From the introduction

Crowley arrived in Ceylon armed with a library of books printed on India paper and custom-bound with silk ties to help withstand the elements. Among these were works by Robert Browning (1812–1889). The Victorian poet loomed large in Crowley’s thinking about the craft of poetry, as revealed by his letters from this period. Responding to a critique of Browning by his friend, painter Gerald Kelly (1879–1972), Crowley wrote,

[E]very body knows that I live with R[obert] B[rowning]. I do not find a “pungent weight of thought in each sentence” of R.B.’s, not in his best lines, except perhaps the very best.
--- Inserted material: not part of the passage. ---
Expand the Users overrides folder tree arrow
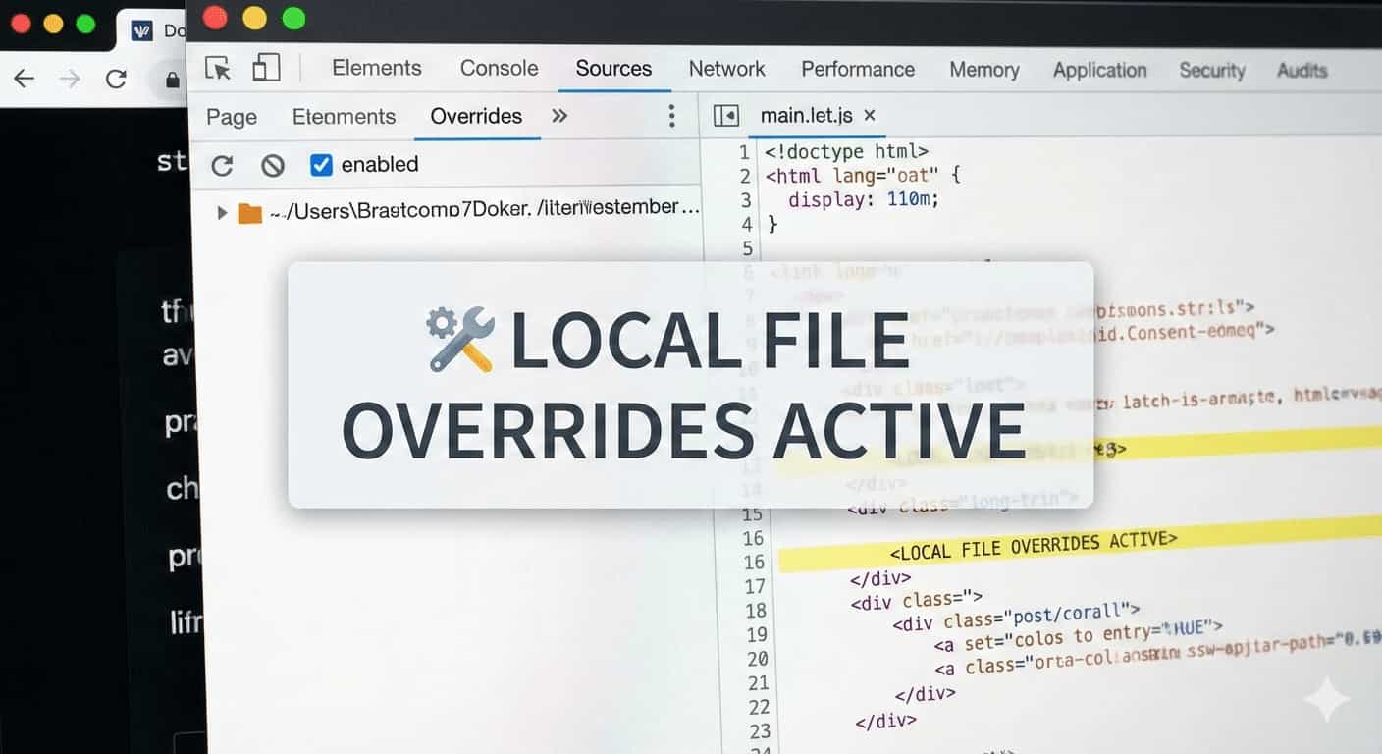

You get this concentrated thought by dropping out articles, auxiliary verbs and such trifles: “why cumber they the ground?” e.g., “Aischulos’ bronze-throat eagle-bark at blood.” This is very fine.

But I find generally he is too diffuse as to his central meaning—too thin—“diluted presentation” a scientist would say: but too concentrated on his own parentheses. And above all you must read him again and again. You know I cannot read Sordello: when I know from a history-book all his characters I shall become able to, perhaps. With Fifine also, the mental strain is too great: though each paragraph is superb, I cannot read straight through. When I have worked at Fifine in detail till each detail gets familiar, then only shall I for the first time read that poem. Read with a big R.

Within a month of finishing “Ascension Day” and “Pentecost,” Crowley wrote to Kelly,

You know my idea that all poetry should suggest its subject by its sound, as music does. Perhaps Wagner’s leit-motif is even more allowable in poetry. Rosetti utterly misunderstood the refrain and destroyed its use. See Browning, “Sucked along in the flying wake / Of the luminous water-snake” in Xmas Eve; Pippa’s appearances (the use of lyric rather) in that play; the word “Porphyria” in “P[orphyria]’s Lover” thrice used. And look how Aeschylus will harp on μεγας, μελας, τελος, βροντος, θανατος and such words using them in this very leitmotif way—that very repetition which the ordinary fool tells you to avoid. Many other examples will occur to you.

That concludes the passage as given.